Two sisters authorities tie to the operation of a motel-meth lab in Moorhead may lose their children in court proceedings.
Donna Marie Roy, 21, of Mahnomen, Minn., and Holly Ann Thomas, 25, 1818 1st Ave. N., Moorhead, each have three children who are now in foster settings.
The sisters and another man appeared Wednesday in Clay County District Court for charges stemming from a Tuesday drug arrest.
A petition to terminate Thomas' parental rights was filed last month in Clay County District Court claims she neglected her children and continually used illegal drugs.
Roy also faced child protection proceedings in Mahnomen County District Court, but the court dropped its case in September when the White Earth Tribal Court filed similar charges against Roy, said Mahnomen County Attorney Julie Bruggeman.
A spokeswoman with the tribal court declined Wednesday to release documents or information against Roy. She said the tribal court has different policies regarding the release of information than Minnesota courts.
But Clay County Attorney Lisa Borgen said termination proceedings are the last legal step against parents when they don't meet conditions set in protection hearings.
The Minnesota State Patrol arrested Roy and Thomas after a farmer called police Tuesday to report the possible theft of anhydrous ammonia from a field north of Georgetown, Minn.
Court records say:
Police also arrested David Jeffery Kelser, 41, for the apparent theft. The farmer saw the threesome acting suspicious about 8 a.m. Tuesday near an anhydrous tank in the field.

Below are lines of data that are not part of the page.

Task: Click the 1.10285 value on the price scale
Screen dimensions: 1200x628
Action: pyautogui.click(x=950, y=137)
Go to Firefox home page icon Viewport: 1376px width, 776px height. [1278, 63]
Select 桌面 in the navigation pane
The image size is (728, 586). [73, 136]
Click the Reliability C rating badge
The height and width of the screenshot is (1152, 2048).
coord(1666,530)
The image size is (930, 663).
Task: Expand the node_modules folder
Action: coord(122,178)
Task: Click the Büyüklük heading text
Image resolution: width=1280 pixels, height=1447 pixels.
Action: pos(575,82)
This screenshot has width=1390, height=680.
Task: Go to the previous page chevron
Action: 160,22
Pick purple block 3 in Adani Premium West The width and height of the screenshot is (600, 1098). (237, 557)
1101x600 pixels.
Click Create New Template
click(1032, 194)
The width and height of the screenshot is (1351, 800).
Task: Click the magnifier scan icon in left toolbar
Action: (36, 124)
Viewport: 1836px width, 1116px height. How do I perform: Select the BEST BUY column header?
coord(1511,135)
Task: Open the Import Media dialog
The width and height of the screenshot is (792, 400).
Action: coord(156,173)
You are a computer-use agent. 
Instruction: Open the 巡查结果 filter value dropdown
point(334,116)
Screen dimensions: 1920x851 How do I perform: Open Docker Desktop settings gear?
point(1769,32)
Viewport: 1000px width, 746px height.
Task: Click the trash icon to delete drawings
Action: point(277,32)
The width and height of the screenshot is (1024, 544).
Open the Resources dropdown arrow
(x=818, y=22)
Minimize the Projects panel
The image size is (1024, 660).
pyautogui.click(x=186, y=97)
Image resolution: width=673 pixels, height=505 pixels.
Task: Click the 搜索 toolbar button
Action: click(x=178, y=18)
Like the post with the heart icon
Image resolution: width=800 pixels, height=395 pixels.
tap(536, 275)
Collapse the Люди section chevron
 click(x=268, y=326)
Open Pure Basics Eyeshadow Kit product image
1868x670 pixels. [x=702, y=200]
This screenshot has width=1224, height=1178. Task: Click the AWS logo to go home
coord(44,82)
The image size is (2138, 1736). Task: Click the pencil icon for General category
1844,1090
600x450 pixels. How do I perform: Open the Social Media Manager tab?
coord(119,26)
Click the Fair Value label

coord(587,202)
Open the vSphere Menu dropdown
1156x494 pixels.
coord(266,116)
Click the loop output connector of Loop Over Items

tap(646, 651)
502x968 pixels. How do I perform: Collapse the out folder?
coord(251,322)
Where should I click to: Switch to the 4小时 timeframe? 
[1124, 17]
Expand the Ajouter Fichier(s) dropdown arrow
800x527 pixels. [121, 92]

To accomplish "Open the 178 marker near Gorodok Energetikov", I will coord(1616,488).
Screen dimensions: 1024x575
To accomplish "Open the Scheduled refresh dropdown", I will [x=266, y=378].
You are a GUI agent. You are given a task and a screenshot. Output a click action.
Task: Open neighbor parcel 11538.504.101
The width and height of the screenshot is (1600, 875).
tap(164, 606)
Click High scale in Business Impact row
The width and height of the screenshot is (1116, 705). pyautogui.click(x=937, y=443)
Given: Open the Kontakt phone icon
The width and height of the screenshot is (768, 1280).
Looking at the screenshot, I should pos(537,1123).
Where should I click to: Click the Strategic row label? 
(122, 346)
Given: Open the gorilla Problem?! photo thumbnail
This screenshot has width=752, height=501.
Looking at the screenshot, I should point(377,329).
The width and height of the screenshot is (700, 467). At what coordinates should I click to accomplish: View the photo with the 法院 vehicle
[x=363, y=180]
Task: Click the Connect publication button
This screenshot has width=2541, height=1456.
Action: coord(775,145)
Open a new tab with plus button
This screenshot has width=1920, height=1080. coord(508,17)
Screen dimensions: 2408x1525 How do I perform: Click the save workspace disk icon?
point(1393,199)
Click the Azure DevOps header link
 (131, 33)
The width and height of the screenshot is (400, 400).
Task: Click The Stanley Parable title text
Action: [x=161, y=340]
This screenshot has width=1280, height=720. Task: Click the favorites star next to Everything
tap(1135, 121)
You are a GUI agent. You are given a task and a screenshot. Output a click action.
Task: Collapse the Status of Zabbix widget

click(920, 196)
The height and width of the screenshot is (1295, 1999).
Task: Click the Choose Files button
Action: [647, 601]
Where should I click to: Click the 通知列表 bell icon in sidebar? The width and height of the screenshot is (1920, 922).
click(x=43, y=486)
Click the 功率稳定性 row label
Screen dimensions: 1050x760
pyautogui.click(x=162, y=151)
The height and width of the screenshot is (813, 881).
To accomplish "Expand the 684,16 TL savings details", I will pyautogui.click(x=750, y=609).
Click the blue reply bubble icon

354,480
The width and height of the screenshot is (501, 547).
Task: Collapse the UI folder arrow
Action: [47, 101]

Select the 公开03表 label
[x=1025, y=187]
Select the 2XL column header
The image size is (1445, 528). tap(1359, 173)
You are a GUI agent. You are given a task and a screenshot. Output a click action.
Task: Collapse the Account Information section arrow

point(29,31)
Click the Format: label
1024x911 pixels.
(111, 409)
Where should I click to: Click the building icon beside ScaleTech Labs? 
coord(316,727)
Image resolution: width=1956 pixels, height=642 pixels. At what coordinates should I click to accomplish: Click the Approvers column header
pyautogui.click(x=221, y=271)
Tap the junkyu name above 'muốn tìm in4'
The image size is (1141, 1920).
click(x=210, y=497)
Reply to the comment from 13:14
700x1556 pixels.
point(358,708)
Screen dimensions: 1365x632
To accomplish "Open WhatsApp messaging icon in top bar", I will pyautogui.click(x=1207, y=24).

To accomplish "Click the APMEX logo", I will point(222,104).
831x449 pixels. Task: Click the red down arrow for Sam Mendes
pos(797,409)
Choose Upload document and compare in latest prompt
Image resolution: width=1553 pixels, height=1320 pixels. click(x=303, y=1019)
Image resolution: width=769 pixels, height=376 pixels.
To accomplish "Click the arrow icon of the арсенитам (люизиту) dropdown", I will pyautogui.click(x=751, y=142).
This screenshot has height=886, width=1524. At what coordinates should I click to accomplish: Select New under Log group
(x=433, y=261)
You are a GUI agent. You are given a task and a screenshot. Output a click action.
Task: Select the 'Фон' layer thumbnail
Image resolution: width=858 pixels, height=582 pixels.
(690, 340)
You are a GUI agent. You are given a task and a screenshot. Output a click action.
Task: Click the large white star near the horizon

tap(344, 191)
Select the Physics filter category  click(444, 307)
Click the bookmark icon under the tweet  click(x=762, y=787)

Authorities believe Kelser is from Washington.
A state patrol trooper arrested all three after stopping a red car driven by Thomas. The trooper found a tank full of ammonia in the backseat of the car and meth, marijuana and a motel room key in Kelser's pockets.
Anhydrous ammonia is used in the manufacture of methamphetamine, according to police.
Court records also say:
Later Tuesday, officers searched a motel room where Kelser stayed in Moorhead. There, they found an apparent meth lab.
Items found in a room at the Guest House Motel included acid, zylene, isopropyl alcohol, lithium batteries, coffee filters, ephedrine and containers believed used in the manufacture of meth.
Roy, Thomas and Kelser are each charged in Clay County District Court with first-degree manufacture of a controlled substance, a charge that carries a maximum 30-year prison sentence.
On Wednesday, Judge Michael Kirk set bail for Roy and Thomas at $20,000 and for Kelser at $50,000.
"Kids are always victims in these things," Chief Assistant Clay County Attorney Ken Kohler said after the court hearing. "I do know she (Roy) doesn't have custody of her kids."
If the three are convicted, the first-degree charge carries a minimum prison sentence of seven years, Kohler said.
All three also face felony charges for possessing and transporting anhydrous ammonia. State law prohibits anyone to possess the chemical for non-agricultural use.
Thomas is also charged with DUI, refusal to submit to an intoxilyzer test, driving after revocation, theft and no insurance.
Kelser, who at first gave authorities a false name, faces an additional first-degree manufacture charge and third-degree controlled substance sale and possession of marijuana in a motor vehicle.